# Drivers Side Half Shaft



## Campbell (Oct 6, 2002)

Hi, My daughter's boyfriend has a 1991 Sentra 1.6L automatic and they say the drivers side half shaft clicks loudly when ever they turn the car. He wants to change out the half shaft and I told him I would help, I have changed many 80's to mid 90's VW and Honda half shafts - is there anything different about these? any advice on steps to follow and/or things to watch out for would be appreciated. I don't have a manual and he doesn't either - I am going to try to get him to buy one for the car!!
thanks


----------



## Centurion (Sep 5, 2002)

You need a 32 mm socket for the hub nut. Other than that if you've done Hondas, etc. it should be a walk in the park. Just be careful when you center the shaft into the trans so as not to damage it--basic stuff.


----------



## Raul (Sep 12, 2002)

The driver's side is just a little different from the pass. side. The pass. side shaft has little indents so you can pry on it with a large screwdriver, or similar. The left shaft does not have a place to pry on. When I removed mine, I had to place a large hose clamp (or join a couple of smaller ones) around the base of the shaft and tighten it. Then you have something to pry on. Other than that, a piece of cake. As others have advised, be sure you lube the shaft with trans oil and support the shaft so you don't mess up the seal when inserting. Or for extra care, replace the seal, they pry right out.


----------



## toolapcfan (Jul 10, 2002)

I did mine in my 5 speed XE just this past spring. I've heard of several tedious ways of getting the shaft out of the spindle but the easiest way I found was to remove the sway bar from the lower control arm and pop the lower ball joints loose and you have plenty of room to swing the spindle far enough out to get the shaft out and you don't have to remove any of the brakes or steering. Then I used a pry bar to wedge between the tranny and the shaft and popped them out. Only thing I ran into that I'd consider a problem was when I was reassembling things, the ball joint kept spinning and didn't allow the nut to tighten. So I put my jack under the joint and lifted the car with it just until I knew the weight was off the jack stand. This kept the joint tight until I got the nut on. Overall it was a piece of cake. Make sure you've got a big enough wrench for the ball joint nut, like 21mm or something, I had to go out and buy that size because my POS "adjustable" wrench only lasted long enough to get one of them off.


----------



## Raul (Sep 12, 2002)

My trans is a 3-speed automatic, by the way. My comments may not apply to others.


----------



## NismoSER (Jun 20, 2002)

Don't bother with the balljoints/sway bar. Leave those on. All you really need to remove are the 17mm nut and bolts that attach the hub to the strut. Pry the axle from the tranny, pop the new one in and you are done. 
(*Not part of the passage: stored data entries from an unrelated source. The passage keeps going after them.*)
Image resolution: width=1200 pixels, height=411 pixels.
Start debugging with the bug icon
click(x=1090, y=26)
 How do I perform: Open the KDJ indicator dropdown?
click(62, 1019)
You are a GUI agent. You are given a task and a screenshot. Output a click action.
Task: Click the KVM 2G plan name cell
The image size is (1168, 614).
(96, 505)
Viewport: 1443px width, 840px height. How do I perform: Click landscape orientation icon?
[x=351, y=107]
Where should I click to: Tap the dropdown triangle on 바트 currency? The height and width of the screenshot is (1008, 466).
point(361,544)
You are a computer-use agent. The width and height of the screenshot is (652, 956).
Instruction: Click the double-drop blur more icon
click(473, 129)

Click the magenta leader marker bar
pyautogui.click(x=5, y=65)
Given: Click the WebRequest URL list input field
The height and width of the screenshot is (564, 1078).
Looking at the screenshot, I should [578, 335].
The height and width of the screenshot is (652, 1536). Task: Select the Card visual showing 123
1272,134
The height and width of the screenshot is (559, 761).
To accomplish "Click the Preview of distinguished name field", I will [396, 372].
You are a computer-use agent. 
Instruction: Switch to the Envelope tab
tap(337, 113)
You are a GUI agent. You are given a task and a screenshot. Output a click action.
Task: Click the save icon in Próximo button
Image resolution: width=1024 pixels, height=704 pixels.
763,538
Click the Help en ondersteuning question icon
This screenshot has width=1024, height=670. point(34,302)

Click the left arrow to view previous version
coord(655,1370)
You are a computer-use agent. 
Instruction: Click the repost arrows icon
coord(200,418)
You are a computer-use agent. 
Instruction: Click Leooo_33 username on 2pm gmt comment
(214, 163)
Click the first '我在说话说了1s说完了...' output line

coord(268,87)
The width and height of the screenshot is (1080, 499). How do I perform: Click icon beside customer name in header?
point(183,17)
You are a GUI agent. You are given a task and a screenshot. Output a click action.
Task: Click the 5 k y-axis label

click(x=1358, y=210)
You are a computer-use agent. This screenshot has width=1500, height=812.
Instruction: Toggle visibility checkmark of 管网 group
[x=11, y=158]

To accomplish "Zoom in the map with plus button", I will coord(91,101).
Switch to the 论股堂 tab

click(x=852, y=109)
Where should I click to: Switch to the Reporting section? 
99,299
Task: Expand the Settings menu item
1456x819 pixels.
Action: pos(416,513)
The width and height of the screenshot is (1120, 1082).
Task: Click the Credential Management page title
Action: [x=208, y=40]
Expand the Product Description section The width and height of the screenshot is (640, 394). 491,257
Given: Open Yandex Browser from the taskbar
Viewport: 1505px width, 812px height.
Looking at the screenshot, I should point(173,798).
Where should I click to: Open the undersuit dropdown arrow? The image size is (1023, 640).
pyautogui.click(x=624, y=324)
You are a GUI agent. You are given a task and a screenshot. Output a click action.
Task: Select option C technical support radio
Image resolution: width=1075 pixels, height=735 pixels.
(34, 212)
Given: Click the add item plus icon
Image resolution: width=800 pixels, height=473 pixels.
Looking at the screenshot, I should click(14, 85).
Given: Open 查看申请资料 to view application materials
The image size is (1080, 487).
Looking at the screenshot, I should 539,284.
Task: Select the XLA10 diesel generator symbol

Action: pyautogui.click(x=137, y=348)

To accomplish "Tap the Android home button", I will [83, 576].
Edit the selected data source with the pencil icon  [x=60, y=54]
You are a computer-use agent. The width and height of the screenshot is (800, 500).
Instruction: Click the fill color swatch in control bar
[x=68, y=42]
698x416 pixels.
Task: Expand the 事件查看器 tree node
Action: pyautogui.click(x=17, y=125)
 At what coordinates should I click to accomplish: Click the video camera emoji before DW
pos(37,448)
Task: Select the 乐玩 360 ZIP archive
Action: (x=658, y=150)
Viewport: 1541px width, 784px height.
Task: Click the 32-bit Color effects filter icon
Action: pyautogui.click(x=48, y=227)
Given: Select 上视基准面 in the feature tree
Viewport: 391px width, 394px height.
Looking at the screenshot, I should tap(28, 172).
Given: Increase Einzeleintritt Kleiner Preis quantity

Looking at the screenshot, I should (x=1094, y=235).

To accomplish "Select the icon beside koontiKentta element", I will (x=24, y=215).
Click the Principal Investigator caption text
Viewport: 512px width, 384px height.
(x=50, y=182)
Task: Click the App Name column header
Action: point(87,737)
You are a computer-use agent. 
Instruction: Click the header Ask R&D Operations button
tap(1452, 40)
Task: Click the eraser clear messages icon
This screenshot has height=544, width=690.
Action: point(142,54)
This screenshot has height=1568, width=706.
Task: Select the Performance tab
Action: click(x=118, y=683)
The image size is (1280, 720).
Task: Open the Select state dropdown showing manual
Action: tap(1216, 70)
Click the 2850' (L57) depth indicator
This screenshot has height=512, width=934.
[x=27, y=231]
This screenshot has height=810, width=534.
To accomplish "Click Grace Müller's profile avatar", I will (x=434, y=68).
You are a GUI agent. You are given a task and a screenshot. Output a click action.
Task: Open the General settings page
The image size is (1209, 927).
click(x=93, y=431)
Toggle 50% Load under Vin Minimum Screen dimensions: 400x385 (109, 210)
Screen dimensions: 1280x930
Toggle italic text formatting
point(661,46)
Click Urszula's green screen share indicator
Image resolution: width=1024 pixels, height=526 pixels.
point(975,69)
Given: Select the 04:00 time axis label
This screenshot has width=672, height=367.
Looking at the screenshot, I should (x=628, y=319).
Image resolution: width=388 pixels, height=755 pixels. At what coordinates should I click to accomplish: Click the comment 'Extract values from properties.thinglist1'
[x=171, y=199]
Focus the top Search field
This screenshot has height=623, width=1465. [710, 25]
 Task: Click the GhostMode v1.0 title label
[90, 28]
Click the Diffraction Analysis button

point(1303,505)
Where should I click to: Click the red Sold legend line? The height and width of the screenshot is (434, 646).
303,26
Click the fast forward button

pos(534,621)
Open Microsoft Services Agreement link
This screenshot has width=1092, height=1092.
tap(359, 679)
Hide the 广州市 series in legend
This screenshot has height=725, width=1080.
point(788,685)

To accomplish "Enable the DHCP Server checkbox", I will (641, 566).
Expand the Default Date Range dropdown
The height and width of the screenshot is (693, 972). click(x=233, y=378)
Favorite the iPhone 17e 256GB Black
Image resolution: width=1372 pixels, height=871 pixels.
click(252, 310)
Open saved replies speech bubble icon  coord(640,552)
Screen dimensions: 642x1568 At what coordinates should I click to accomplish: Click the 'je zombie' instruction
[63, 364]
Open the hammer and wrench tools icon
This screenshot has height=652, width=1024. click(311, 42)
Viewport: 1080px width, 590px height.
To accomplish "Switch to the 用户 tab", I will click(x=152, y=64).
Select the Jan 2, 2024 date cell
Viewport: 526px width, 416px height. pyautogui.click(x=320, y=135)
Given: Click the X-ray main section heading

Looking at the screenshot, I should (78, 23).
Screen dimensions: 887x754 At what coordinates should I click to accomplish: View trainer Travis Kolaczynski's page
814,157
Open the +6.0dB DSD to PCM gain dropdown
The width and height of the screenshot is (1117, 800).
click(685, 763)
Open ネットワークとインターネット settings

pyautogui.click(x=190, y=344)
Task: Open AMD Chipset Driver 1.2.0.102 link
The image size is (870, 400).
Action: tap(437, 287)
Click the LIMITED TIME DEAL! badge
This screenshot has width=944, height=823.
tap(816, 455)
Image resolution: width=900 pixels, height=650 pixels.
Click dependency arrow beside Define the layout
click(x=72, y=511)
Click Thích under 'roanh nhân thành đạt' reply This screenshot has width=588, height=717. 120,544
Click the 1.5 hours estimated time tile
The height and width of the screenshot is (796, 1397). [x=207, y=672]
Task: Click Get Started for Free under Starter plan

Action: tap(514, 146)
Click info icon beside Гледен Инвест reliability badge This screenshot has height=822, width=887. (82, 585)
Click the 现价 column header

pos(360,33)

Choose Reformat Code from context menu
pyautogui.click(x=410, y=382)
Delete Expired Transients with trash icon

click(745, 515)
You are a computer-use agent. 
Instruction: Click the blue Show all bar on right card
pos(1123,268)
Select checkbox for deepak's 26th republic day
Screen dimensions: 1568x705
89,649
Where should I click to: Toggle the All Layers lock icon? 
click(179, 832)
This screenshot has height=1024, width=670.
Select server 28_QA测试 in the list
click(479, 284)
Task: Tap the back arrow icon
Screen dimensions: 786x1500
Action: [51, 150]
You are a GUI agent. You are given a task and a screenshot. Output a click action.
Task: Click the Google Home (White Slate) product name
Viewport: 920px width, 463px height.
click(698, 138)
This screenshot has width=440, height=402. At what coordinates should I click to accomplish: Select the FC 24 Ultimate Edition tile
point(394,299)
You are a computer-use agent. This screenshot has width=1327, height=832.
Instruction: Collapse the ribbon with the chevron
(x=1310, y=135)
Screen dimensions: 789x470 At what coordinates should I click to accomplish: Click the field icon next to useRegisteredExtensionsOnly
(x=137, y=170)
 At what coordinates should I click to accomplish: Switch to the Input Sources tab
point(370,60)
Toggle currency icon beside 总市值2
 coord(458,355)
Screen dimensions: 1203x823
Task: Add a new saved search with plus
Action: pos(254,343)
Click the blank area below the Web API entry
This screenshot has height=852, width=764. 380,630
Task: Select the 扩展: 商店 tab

I can do this on my SE-R in less than 15 minutes.


----------



## toolapcfan (Jul 10, 2002)

> Don't bother with the balljoints/sway bar. Leave those on. All you really need to remove are the 17mm nut and bolts that attach the hub to the strut. Pry the axle from the tranny, pop the new one in and you are done.
> 
> I can do this on my SE-R in less than 15 minutes.


I always thought that'd be more time consuming. (Not sure why I think that, other than I'm stubborn). I'm going to try your method when I put my clutch in.


----------



## Centurion (Sep 5, 2002)

Raul said:


> *My trans is a 3-speed automatic, by the way. My comments may not apply to others. *


Mine's a four speed auto. I never heard of a 3 speed auto on the B13. Did the four auto come latter?


----------



## Campbell (Oct 6, 2002)

I got to see the car tonight and took a quick drive, it sounds like the passenger side cv is what is making the noise, I assume it isn't any different to get off than the drivers side? The drivers side outer boot is torn and it doesn't look like there is any grease in the cv however it isn't making any noise. Is it hard to get the cv off to put a new boot on? is it as simple as removing a circ clip and tapping the joint off? Do I need to drain the transaxle when pulling the halfshafts? thanks. Tomorrow will be a big day.


----------



## Raul (Sep 12, 2002)

Centurion, I presume both were available. My FSM has separate sections for the 3 and the 4 speed autos. I gather that the 4 was much more popular, given the effort I had to go thru to find a replacement trans a few years ago. Some wrecking yards did not have a 3; those that did wanted an arm and a leg for it. Found a reasonably priced one in Richmond.


----------



## Centurion (Sep 5, 2002)

Well my FSM only shows the 4 auto (yes I know our years differ). This is interesting. I guess the auto 4 didn't make its debut until after the '91s or something.


----------



## Campbell (Oct 6, 2002)

Thanks guys, the pass side half shaft is in and went just as you all said. I unbolted the strut housing instead of the ball joint (in addition to the steering arm) and that worked very easily. 

I did get a little fluid out when I pulled the shaft and by the way it was a pretty good pry to get the axle to pop loose as well as getting it back in!! 

thanks again.


----------